Jim Lux jim at luxfamily.com
Fri Dec 15 17:29:46 UTC 2023


	


There are some Analog Devices datasheets and ap notes that talk about it.  There’s a book by Vankka
https://link.springer.com/book/10.1007/978-1-4757-3395-2
Look at some of the second generation DDSs. (I.e. the ones that came out after the AD985x series, which are straight DDS with phase accumulator - sin/cos- dac)

And a few papers, I’ll look for them.  - As for a generalized way to predict the spurs - I don’t think so, I think you have to model it for your case.  We talked about it on this list about 5-10 years ago.  We were looking into it to improve turnaround performance for deep space transponders, where you care a lot about close in phase noise because it affects performance for ranging. Not so much for low (~10 bps) data rates, since those are a subcarrier 10-20 kHz away.

Essentially, one technique is to predict the spur (e.g. from a table, or suitable arithmetic) and have another DDS that coherently subtracts it.
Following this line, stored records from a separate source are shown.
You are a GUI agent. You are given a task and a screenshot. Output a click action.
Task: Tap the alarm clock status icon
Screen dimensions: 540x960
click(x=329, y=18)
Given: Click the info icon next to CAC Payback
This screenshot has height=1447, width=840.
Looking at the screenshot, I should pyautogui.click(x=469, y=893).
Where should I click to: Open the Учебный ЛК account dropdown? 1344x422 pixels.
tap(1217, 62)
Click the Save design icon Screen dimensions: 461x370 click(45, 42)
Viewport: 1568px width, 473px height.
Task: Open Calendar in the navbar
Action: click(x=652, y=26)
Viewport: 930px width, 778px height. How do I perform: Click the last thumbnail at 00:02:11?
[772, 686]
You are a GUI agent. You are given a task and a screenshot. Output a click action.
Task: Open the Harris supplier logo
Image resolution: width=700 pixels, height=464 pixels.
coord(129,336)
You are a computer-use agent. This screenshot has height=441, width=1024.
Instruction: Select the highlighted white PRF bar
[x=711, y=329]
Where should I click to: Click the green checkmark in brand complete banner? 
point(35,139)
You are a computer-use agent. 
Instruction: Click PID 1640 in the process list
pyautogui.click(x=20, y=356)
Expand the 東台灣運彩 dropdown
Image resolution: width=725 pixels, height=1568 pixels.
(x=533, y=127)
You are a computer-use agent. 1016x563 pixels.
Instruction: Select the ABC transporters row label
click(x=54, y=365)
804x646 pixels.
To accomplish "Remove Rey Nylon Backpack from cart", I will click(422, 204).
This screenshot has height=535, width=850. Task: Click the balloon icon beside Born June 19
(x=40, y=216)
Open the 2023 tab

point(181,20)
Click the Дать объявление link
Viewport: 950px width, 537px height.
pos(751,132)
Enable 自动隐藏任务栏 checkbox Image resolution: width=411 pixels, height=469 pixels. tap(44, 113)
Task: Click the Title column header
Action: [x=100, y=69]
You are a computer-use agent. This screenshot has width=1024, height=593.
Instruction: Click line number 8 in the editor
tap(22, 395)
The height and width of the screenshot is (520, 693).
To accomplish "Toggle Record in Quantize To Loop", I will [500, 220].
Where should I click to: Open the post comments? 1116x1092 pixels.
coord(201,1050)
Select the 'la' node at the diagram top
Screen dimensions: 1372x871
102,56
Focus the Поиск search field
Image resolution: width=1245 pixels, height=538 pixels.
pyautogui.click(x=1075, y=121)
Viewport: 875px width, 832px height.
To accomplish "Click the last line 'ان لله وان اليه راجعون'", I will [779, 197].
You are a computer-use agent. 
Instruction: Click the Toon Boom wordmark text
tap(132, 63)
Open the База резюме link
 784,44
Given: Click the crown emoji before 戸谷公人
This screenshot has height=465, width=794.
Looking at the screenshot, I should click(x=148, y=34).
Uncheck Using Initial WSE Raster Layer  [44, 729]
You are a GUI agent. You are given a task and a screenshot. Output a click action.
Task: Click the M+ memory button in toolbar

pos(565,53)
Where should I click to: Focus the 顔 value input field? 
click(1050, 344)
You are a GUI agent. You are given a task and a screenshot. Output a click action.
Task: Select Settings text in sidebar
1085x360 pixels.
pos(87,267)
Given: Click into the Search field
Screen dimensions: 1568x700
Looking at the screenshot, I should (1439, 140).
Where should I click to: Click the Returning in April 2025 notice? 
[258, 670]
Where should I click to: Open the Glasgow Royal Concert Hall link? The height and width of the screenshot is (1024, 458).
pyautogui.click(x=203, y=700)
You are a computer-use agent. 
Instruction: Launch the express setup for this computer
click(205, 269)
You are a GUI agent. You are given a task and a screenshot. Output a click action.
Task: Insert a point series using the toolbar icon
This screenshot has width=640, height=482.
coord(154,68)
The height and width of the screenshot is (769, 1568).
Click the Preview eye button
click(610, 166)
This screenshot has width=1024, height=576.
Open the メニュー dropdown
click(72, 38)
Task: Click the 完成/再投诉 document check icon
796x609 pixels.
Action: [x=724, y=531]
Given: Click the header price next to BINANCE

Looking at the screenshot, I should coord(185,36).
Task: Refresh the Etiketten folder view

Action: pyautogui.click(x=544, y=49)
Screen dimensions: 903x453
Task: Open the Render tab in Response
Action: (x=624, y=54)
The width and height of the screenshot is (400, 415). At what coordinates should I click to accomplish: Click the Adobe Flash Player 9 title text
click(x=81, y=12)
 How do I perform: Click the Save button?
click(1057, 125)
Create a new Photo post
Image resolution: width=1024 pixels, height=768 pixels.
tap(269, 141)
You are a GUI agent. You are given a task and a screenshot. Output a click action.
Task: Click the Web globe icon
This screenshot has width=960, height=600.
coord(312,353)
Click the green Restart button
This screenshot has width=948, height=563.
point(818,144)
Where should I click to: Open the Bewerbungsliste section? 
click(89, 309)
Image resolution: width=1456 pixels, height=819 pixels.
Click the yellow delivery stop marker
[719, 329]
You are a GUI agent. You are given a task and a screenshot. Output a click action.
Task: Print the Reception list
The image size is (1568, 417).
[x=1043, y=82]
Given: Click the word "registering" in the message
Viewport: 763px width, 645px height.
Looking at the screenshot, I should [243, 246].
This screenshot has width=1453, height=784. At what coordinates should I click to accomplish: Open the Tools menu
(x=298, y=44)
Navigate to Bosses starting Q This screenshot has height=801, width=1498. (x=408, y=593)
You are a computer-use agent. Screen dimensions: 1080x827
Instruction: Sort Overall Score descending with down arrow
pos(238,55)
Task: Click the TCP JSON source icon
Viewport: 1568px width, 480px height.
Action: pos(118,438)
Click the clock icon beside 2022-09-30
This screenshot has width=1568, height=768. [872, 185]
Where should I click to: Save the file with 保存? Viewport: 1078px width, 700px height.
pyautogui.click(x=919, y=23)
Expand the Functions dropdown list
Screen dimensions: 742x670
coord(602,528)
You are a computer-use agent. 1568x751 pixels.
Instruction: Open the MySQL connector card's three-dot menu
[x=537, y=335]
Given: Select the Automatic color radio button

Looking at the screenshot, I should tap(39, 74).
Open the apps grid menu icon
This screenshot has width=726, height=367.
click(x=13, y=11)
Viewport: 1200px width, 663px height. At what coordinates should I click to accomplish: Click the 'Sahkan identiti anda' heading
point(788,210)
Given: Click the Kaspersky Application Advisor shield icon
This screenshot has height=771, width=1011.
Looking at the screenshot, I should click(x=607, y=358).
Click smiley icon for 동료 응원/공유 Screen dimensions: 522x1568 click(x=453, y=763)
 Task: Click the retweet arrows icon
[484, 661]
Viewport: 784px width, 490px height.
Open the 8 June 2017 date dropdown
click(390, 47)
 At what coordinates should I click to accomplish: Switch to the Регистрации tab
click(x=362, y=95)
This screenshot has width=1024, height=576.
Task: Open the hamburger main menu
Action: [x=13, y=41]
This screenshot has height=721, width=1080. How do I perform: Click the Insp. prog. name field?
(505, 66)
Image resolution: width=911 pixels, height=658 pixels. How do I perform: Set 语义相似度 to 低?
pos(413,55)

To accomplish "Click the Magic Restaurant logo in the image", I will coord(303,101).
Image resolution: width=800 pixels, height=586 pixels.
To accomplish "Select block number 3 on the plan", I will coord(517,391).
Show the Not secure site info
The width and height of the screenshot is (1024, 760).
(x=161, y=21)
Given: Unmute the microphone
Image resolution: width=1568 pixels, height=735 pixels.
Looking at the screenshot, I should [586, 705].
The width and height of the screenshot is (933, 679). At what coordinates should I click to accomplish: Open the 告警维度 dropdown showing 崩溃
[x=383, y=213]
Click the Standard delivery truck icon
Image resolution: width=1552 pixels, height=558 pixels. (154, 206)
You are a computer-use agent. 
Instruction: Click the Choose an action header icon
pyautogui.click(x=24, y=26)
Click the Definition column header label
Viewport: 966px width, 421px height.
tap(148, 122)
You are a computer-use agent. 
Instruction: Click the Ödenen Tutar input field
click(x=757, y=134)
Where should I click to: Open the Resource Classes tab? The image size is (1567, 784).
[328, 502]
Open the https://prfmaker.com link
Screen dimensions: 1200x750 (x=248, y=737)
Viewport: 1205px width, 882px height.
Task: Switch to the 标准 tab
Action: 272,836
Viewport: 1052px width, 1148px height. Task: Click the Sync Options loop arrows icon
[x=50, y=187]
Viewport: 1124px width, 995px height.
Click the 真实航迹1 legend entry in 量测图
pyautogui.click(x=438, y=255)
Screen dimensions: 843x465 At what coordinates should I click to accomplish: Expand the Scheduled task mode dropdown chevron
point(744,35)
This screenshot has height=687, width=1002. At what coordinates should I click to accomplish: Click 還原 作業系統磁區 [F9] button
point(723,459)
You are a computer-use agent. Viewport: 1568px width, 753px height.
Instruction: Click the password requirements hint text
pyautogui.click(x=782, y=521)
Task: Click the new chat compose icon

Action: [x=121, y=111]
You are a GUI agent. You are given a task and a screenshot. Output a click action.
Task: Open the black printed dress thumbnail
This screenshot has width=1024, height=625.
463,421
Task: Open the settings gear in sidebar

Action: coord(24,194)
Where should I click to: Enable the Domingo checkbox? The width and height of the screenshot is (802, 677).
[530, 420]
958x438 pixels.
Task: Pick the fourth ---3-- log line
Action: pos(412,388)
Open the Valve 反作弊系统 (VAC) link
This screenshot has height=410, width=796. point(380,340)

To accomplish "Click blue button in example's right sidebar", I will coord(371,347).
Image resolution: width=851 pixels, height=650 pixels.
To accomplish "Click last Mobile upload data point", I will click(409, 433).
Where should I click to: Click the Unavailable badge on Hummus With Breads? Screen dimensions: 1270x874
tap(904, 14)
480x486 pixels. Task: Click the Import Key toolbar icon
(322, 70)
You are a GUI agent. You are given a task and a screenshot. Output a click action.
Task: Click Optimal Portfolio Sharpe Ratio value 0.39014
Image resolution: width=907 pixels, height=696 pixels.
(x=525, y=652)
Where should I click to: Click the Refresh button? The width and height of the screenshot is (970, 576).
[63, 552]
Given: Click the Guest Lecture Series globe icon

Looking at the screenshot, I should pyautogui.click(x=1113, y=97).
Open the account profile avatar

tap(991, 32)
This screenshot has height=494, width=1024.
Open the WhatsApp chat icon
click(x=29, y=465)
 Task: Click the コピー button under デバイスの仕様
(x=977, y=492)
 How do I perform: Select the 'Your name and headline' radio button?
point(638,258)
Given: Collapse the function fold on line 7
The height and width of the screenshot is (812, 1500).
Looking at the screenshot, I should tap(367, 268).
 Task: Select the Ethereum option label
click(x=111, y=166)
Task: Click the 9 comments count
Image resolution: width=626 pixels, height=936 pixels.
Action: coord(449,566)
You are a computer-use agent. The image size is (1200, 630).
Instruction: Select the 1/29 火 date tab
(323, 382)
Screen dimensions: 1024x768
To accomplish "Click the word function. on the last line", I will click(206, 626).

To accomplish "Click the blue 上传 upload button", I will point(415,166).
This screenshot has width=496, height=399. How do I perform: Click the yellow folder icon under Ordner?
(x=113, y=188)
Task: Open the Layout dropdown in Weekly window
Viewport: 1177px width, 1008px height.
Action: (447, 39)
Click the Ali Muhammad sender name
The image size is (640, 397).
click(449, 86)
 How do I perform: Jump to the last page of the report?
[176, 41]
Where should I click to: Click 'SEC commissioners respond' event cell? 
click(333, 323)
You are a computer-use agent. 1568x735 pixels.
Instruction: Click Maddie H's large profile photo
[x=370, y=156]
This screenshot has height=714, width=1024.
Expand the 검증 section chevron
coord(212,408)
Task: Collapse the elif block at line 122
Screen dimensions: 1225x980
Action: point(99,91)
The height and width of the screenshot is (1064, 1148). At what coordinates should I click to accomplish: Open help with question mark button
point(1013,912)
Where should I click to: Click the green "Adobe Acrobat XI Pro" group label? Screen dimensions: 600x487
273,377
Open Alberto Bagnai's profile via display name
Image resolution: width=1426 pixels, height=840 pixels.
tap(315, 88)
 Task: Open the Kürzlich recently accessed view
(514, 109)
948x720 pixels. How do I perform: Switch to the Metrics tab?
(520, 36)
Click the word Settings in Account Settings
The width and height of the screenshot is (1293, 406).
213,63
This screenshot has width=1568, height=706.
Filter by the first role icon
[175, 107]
Another is to put some sort of (digital) filtering in the path between the phase accumulator and the sin/cos lookup, or between the sin/cos lookup and the DAC.  




 


On Wed, 13 Dec 2023 01:47:50 -0800, Hal Murray via time-nuts <time-nuts at lists.febo.com> wrote:

Jim Lux said:
> This may or may not work, depending on your phase noise requirements.  There
> are techniques for DDSes to make the close in phase noise small (at the
> expense of raising it farther out - it's always like squishing a balloon).

Could you say more about hat area? Is there a good paper or chapter of a book?

Is there a simple formula for the size and offset of the closest spurs? Do
they ever get lost in the phase noise of the main peak?